Would you please return only the lines from the one with "Screen dimensions: 386x737" through the last line of the records below, leaving the pictures out?

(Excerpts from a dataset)
---------------

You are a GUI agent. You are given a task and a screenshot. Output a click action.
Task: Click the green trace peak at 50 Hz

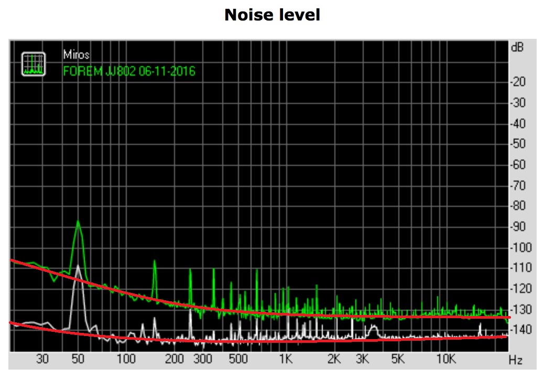coord(78,222)
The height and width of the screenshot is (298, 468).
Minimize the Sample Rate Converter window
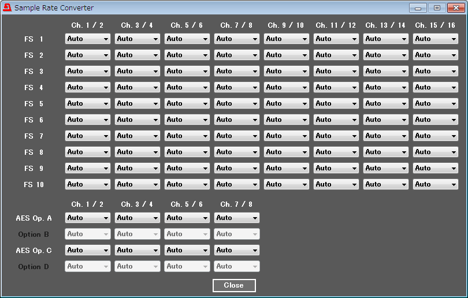coord(418,8)
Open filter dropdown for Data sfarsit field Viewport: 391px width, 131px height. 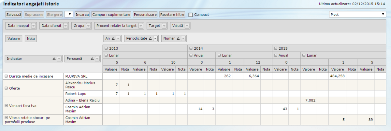coord(65,26)
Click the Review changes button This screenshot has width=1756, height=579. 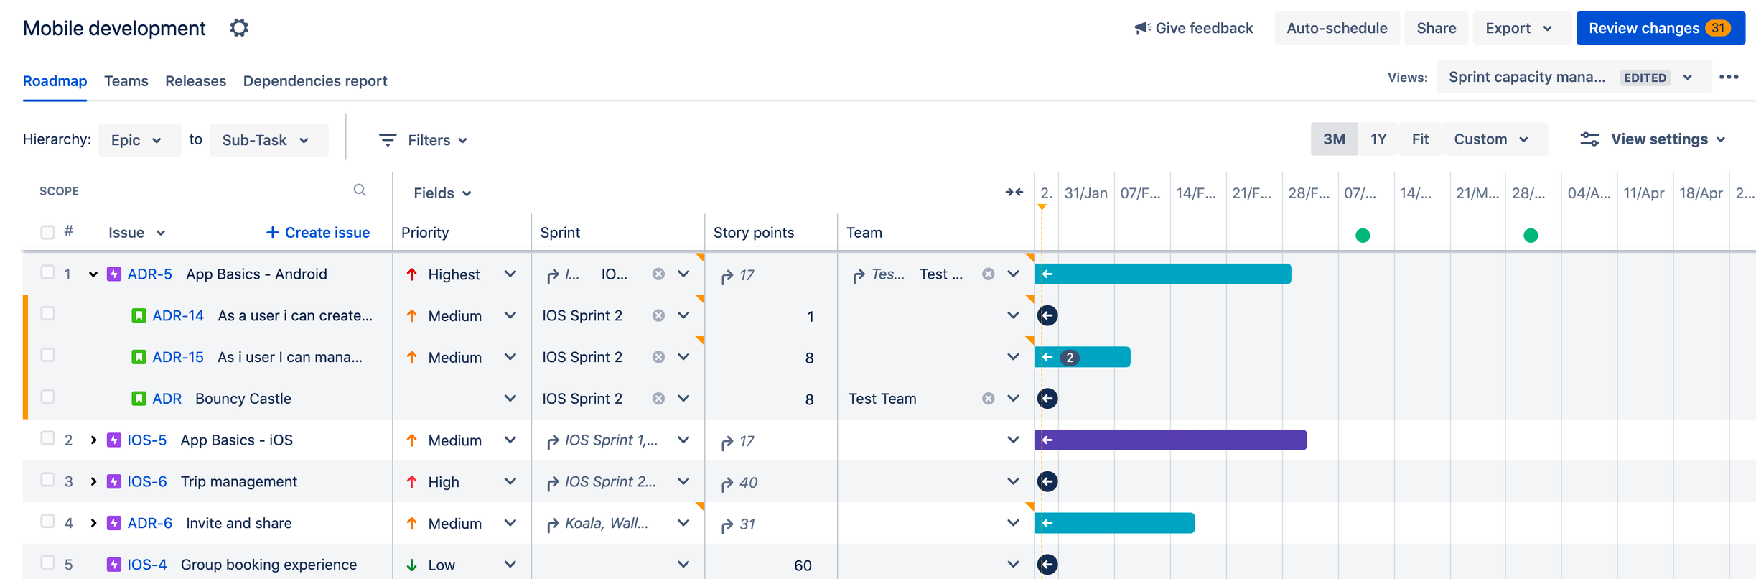click(1660, 28)
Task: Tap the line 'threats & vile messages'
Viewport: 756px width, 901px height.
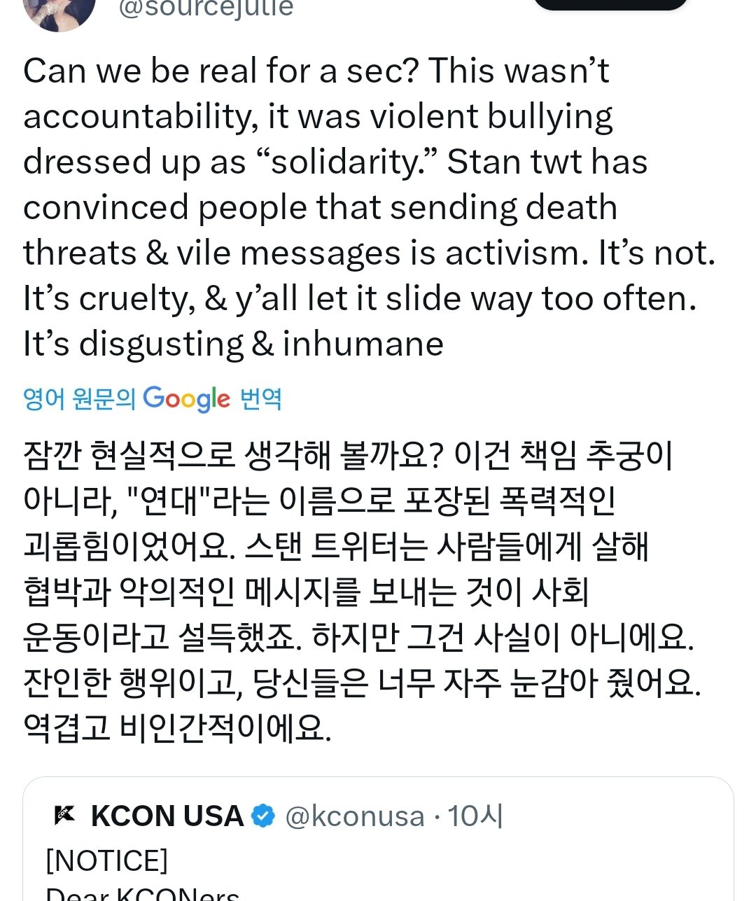Action: coord(370,253)
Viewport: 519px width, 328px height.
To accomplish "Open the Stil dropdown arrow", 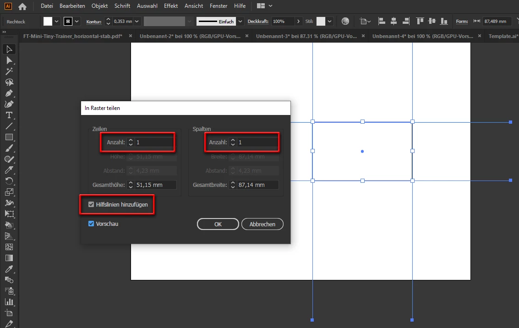I will click(x=330, y=22).
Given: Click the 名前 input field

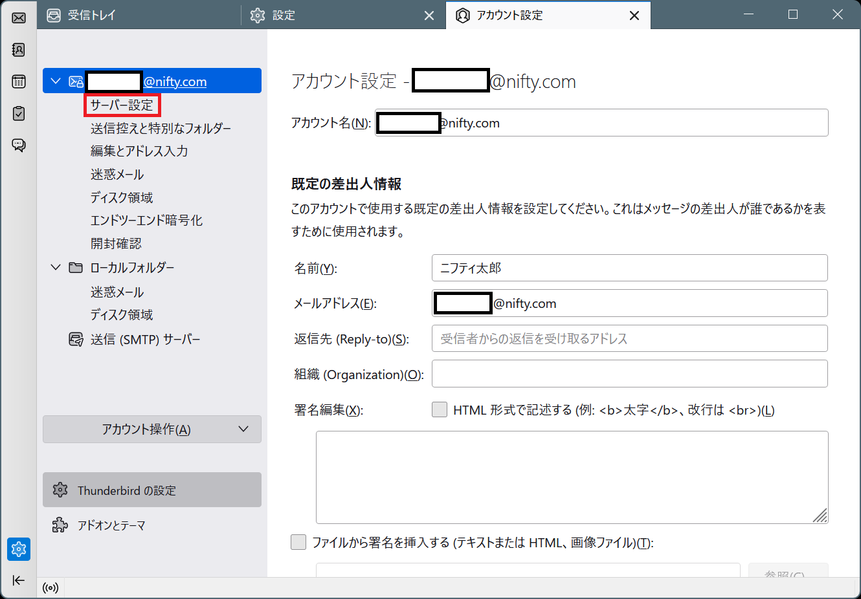Looking at the screenshot, I should coord(629,268).
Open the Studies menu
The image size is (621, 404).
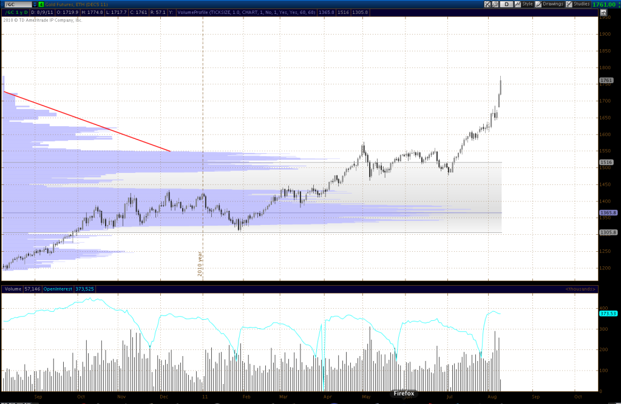tap(582, 4)
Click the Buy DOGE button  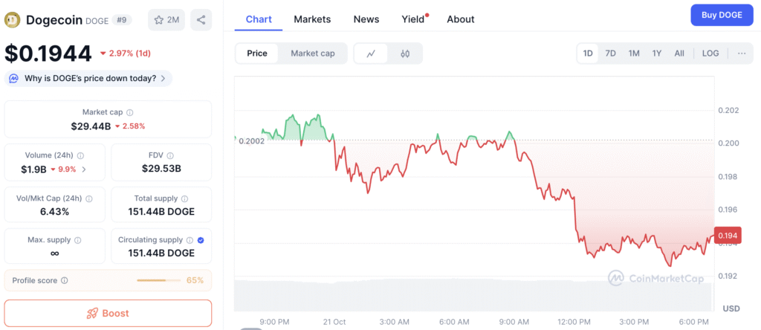pyautogui.click(x=720, y=15)
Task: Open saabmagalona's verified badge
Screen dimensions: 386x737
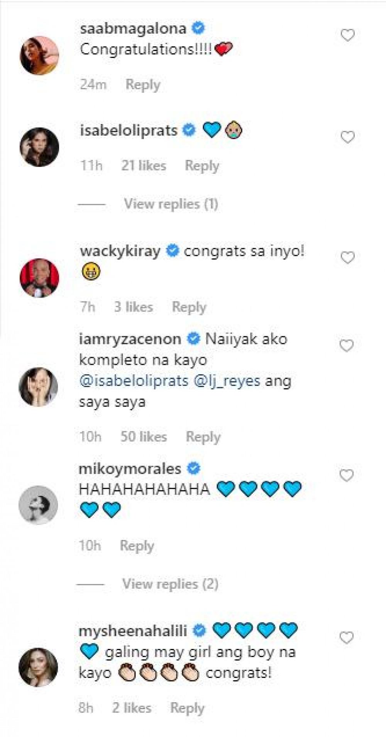Action: coord(198,28)
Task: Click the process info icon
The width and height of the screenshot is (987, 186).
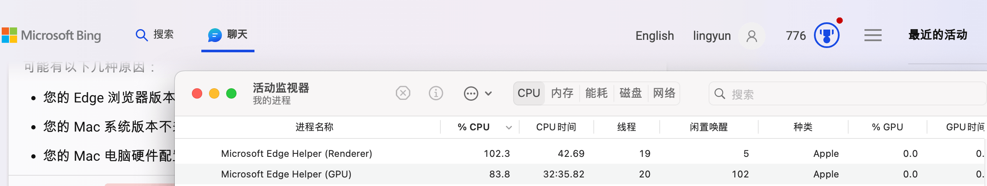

---------------

Result >>
Screen dimensions: 386x737
Action: coord(198,28)
Task: Click the process info icon
The width and height of the screenshot is (987, 186).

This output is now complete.